The arthouse essential

Inxeba! The Wound – Showmax

Controversial upon its release and demonized by many who hadn’t bothered to watch it, John Trengove’s sensitive and poignant story about forbidden love in the secretive world of Xhosa initiation schools stands up as one of the more quietly thoughtful and provocative works of recent SA cinema. Nakhane stars as Xolani, a timid Queenstown factory worker who makes his annual pilgrimage to the mountains to serve as a caregiver to new initiates and rekindle his long running clandestine relationship with fellow married caregiver Vija (Bongile Mantsai).

When a spoilt, out of place initiate Kwanda (Niza Jay) threatens to expose the relationship, both men must face up to the realities of who they really are and make a final decision as to whether or not they have the courage to face up to the consequences of their actions.

You may still object to its use of the closely guarded secret world of initiation as a background for its queer love story and examination of queer identities but that’s a choice you only get to make after you’ve seen it for yourself.

It’s a carefully controlled and intimate film that asks some long-lasting, pertinent questions about the big questions of masculinity and the ways that traditions are used to shape it into something that may not be as natural as we’ve been conditioned to believe it is for far too long.

Trailer:

The stone-cold classic:

Shot Down – YouTube

Life for young white South Africans who hated the army, hated the apartheid regime but also were just trying to live their young lives as best they could before everything came crashing down around them, was mad and absurd.

No film ever captured all the contradictions and anxieties of life in the Yeoville, Hillbrow bohemian Johannesburg scene and its punk-inspired, two-fingers-to-the-regime attitudes quite so well or memorably as Andrew Worsdale’s messy, delirious and true-to-life minestrone of cinematic madness.

Promptly banned by the apartheid censors upon its release, it went on to some small international success and gradually achieved a deserving cult status for its anarchic spirit and its freewheeling recording of some of the seminal, avantgarde work that was been created under difficult and sometimes threatening circumstances.

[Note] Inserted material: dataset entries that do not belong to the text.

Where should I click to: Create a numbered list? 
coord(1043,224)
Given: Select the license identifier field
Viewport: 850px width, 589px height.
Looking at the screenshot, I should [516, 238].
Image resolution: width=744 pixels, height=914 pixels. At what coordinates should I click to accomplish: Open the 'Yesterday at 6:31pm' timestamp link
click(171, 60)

As its naïve, double-agent antihero Paul Gilliat (Robert Coleman) says of his planned project to make a film about an underground black theatre troupe: “That’s my assignment. To make a film about them. About it all.” 

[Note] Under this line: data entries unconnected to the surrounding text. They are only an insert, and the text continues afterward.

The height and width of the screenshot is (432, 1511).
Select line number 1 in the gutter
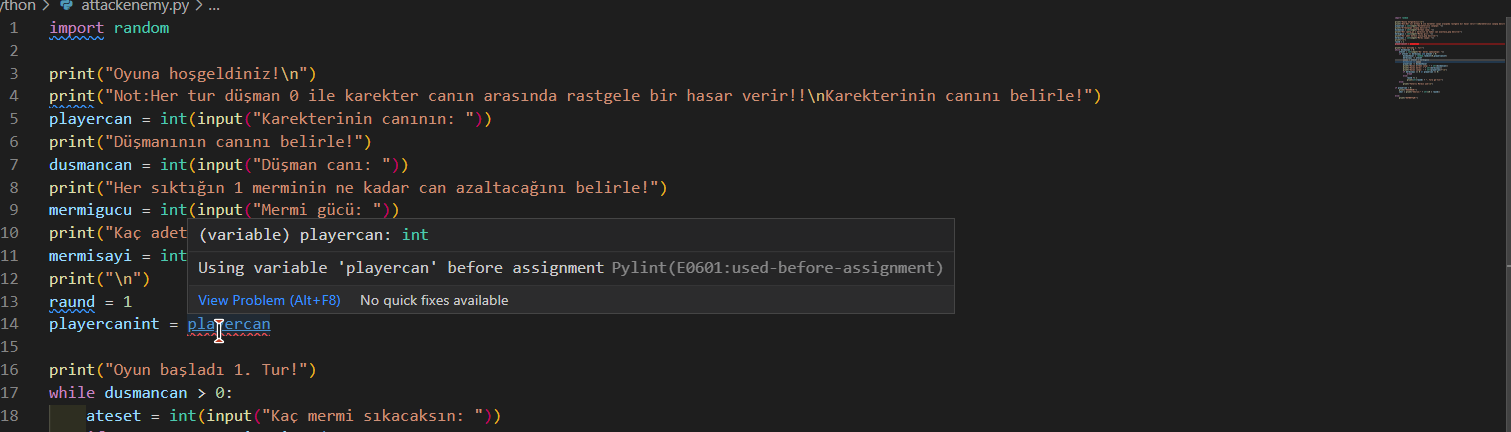[14, 28]
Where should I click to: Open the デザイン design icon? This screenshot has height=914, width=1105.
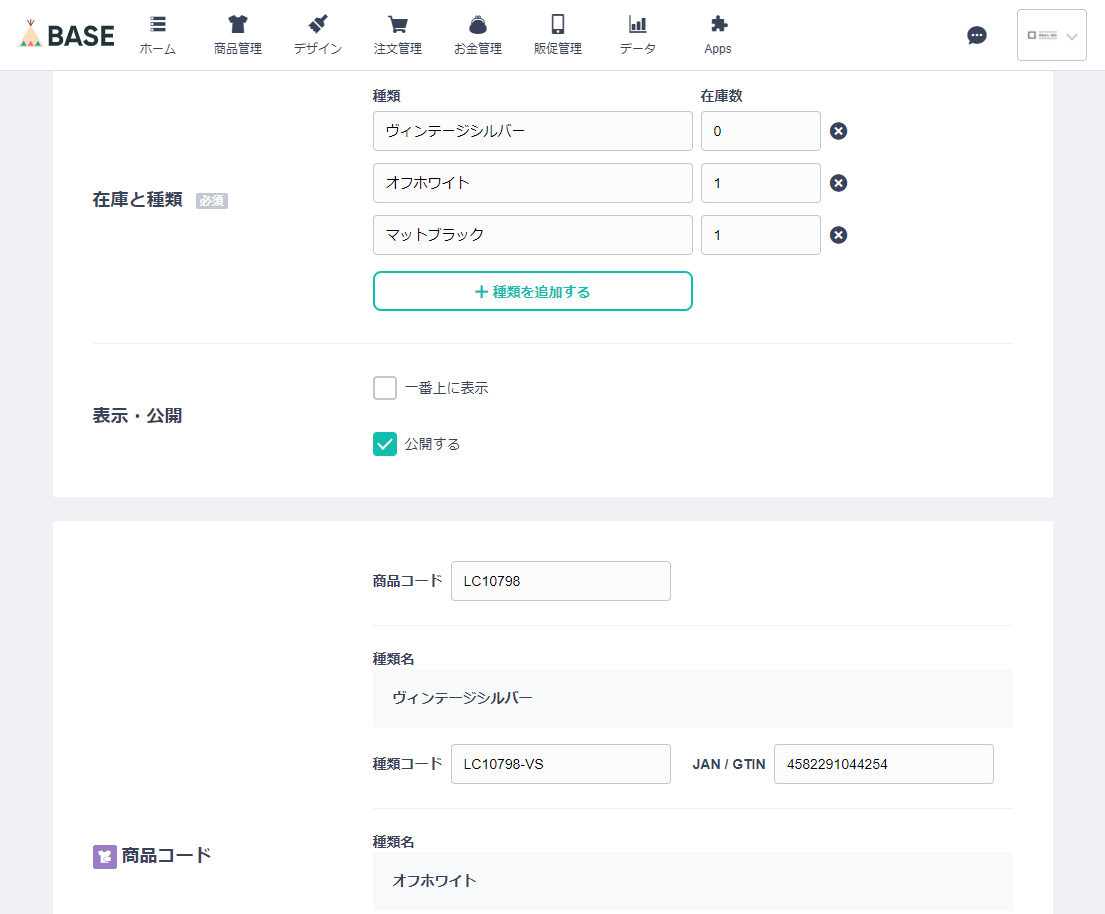pos(316,25)
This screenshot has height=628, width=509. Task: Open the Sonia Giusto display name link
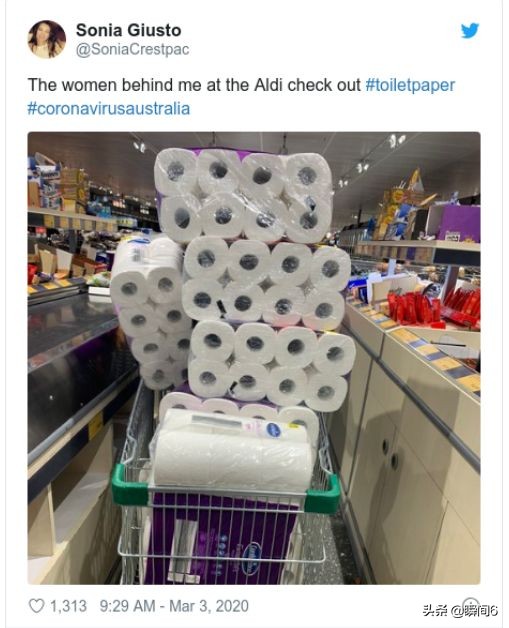tap(129, 30)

That is finally what Shot Down is – a film about it all, made during the height of the period when it all seemed to be on the verge of apocalyptic collapse and when every day really did feel like it could be your last. It doesn’t always hold together but that’s part of its appeal because at the time, what the hell did?

Watch here

The diamond in the rough:

Barakat – DSTV Box Office

The first film to highlight the unique Cape dialect of Afrikaaps, Amy Jephat’s warmhearted family comedy is also a tribute to Cape Muslim culture and life.

It’s the story of a widow who decides to get remarried and must find a way to bring her dysfunctional family together over Eid to tell them the news.

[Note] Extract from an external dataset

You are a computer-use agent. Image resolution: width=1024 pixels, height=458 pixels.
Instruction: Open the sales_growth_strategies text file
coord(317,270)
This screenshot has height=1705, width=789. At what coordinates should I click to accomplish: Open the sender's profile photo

What follows is a gently funny but relatable tale of the things that bring us together across cultures — food, family, love — that’s also resonant with the carefully realised details of the specific community of its setting.

It goes a long way to beginning to counteract the plethora of negative imagery around the representation of Cape Coloured life on screen. That’s thanks to its charming performances, carefully observed details and its focus on an ordinary, dysfunctional but ultimately loving family whose lives aren’t lived in the shadow of drugs and violence that are so often presented as the only reality for this uniquely SA group of people who have centuries of history and tradition that’s sustained them for so long.

It’s ultimately a welcome and loving tribute to a too under-represented but vital part of SA culture that’s a definitive part of our vibrant diverse cultural life and heritage.